Stated problem –
Could you copy the entries below word for word, starting at the line containing "element. The image size is (1397, 868)." and ending at the line containing "Format menu is", with both of those lines included?
━━━━━━━━
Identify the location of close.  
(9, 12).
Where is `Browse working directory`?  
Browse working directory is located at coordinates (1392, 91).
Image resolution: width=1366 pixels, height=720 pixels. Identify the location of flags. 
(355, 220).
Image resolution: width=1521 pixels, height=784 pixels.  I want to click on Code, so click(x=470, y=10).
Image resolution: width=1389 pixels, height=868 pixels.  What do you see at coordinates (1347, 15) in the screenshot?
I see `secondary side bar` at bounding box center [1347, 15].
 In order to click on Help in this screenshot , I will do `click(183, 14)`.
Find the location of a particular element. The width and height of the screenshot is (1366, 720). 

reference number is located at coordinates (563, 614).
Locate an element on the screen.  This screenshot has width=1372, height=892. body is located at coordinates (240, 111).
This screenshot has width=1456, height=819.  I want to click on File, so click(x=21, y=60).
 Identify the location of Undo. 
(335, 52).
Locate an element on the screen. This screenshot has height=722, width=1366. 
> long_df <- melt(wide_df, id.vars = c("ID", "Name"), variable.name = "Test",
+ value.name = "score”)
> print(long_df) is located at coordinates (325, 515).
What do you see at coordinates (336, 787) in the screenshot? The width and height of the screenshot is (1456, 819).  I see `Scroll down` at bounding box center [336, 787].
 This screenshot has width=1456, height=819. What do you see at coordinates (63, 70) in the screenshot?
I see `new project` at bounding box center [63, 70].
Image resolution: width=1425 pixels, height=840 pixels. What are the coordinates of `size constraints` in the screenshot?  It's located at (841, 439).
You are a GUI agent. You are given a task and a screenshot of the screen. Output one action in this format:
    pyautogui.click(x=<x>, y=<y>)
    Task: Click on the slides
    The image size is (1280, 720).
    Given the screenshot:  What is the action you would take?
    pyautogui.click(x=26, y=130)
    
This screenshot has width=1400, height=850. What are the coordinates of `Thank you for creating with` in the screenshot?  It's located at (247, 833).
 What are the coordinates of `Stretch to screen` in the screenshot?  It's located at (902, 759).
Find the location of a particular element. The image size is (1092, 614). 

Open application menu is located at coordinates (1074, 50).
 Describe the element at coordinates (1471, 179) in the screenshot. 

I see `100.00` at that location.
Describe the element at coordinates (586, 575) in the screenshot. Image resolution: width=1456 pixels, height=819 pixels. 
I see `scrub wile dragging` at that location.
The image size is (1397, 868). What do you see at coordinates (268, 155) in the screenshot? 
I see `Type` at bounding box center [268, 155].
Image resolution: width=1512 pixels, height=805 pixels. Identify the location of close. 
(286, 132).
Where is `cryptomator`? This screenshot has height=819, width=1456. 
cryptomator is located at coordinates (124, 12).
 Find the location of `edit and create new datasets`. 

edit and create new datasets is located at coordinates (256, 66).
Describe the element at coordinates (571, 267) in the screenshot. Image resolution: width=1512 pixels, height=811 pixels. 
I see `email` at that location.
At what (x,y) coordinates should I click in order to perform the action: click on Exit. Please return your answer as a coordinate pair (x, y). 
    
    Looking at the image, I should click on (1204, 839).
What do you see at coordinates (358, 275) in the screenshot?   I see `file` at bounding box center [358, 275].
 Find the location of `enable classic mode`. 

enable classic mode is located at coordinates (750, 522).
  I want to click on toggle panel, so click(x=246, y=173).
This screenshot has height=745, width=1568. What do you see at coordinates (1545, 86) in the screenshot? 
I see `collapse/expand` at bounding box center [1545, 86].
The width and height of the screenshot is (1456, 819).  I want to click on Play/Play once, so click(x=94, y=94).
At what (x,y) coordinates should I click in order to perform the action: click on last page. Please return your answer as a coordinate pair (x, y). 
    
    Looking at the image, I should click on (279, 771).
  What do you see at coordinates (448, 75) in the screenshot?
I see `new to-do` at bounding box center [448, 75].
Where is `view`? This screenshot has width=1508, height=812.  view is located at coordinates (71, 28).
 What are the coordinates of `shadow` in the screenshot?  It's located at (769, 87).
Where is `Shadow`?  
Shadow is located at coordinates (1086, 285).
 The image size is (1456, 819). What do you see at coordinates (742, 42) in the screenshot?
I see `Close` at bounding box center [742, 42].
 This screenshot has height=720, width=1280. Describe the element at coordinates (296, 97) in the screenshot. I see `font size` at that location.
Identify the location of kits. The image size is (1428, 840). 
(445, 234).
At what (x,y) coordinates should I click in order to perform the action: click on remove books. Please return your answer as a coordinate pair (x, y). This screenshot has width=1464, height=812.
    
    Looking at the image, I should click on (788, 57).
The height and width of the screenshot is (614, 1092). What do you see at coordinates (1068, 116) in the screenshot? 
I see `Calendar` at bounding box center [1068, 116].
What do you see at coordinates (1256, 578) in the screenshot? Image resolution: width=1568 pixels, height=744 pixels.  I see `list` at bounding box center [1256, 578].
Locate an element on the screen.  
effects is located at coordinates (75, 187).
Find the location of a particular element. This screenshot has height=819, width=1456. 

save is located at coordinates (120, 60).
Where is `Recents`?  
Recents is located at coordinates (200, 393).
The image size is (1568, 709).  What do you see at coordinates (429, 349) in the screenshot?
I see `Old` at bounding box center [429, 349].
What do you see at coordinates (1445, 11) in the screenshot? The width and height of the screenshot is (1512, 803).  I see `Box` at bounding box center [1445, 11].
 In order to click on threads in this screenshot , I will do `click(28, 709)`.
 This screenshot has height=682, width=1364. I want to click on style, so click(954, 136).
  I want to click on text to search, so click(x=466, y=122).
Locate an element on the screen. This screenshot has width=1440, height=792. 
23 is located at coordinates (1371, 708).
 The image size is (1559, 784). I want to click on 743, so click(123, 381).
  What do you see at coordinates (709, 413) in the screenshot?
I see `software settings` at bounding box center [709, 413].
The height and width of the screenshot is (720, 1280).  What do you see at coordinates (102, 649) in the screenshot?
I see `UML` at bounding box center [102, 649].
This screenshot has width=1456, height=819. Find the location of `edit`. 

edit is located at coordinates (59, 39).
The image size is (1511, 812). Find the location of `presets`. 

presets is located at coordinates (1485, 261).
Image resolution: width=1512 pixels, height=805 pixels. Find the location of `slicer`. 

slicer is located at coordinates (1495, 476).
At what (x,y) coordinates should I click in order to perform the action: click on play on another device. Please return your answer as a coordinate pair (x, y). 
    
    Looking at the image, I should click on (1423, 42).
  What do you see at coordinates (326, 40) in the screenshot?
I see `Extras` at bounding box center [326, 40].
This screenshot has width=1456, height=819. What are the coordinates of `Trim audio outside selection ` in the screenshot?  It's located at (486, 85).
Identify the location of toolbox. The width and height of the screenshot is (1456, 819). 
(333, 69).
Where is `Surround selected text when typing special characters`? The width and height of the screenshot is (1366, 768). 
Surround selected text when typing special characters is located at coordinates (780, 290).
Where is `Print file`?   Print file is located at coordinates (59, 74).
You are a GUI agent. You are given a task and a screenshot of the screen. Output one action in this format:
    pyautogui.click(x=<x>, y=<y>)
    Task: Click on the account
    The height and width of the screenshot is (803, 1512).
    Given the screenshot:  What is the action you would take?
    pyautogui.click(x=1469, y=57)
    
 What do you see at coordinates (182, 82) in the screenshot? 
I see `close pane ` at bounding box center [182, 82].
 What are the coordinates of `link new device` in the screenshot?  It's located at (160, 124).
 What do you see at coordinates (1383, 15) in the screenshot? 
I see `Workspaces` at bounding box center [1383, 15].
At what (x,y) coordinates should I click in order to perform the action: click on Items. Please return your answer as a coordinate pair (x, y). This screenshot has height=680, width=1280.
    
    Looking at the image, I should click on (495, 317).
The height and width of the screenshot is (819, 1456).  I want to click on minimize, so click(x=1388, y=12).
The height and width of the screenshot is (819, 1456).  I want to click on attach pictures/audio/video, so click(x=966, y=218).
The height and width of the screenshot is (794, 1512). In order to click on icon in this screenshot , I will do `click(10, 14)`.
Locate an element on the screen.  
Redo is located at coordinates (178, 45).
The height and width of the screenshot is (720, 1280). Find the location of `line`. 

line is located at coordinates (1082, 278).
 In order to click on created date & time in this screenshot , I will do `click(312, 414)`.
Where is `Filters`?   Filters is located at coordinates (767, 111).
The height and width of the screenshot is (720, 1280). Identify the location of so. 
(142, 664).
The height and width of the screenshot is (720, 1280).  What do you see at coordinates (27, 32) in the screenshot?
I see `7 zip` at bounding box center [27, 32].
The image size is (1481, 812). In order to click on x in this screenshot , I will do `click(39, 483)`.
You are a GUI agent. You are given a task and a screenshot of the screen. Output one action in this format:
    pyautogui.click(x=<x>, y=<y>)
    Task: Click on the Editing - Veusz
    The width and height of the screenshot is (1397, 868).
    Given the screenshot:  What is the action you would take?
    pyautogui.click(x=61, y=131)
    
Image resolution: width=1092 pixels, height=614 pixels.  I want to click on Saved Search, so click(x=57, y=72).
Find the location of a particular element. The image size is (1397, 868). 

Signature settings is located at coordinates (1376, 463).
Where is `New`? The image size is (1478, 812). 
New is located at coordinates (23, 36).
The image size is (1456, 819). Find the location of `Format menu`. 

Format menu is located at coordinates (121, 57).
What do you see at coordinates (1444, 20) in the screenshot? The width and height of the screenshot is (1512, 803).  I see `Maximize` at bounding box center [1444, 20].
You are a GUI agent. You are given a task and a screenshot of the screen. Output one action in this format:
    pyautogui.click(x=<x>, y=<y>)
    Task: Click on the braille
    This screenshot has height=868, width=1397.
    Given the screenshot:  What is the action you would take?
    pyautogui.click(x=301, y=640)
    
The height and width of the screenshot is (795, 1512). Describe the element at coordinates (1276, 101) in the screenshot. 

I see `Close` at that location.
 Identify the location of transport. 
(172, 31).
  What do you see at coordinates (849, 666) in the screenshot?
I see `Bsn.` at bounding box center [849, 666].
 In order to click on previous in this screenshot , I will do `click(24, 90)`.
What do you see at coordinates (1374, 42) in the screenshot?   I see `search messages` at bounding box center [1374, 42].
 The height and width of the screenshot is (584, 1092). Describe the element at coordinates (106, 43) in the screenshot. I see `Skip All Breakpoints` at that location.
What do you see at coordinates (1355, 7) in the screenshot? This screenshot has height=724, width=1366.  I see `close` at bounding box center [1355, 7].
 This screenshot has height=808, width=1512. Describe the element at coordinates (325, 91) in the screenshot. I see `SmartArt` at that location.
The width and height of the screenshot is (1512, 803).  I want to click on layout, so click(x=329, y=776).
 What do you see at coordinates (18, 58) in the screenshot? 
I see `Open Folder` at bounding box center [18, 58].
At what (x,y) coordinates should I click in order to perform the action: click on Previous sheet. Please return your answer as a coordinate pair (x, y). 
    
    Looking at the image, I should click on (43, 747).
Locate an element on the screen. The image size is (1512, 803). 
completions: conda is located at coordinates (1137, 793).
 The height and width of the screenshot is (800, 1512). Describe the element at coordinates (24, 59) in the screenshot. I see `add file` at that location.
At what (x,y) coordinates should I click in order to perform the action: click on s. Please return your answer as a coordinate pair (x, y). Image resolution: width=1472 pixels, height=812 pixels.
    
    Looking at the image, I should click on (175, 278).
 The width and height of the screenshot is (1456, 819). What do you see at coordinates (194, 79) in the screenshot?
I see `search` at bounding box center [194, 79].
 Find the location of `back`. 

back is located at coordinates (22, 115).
━━━━━━━━
The output –
Find the location of a particular element. The image size is (1397, 868). 

Signature settings is located at coordinates (1376, 463).
Where is `New`? The image size is (1478, 812). 
New is located at coordinates (23, 36).
The image size is (1456, 819). Find the location of `Format menu`. 

Format menu is located at coordinates (121, 57).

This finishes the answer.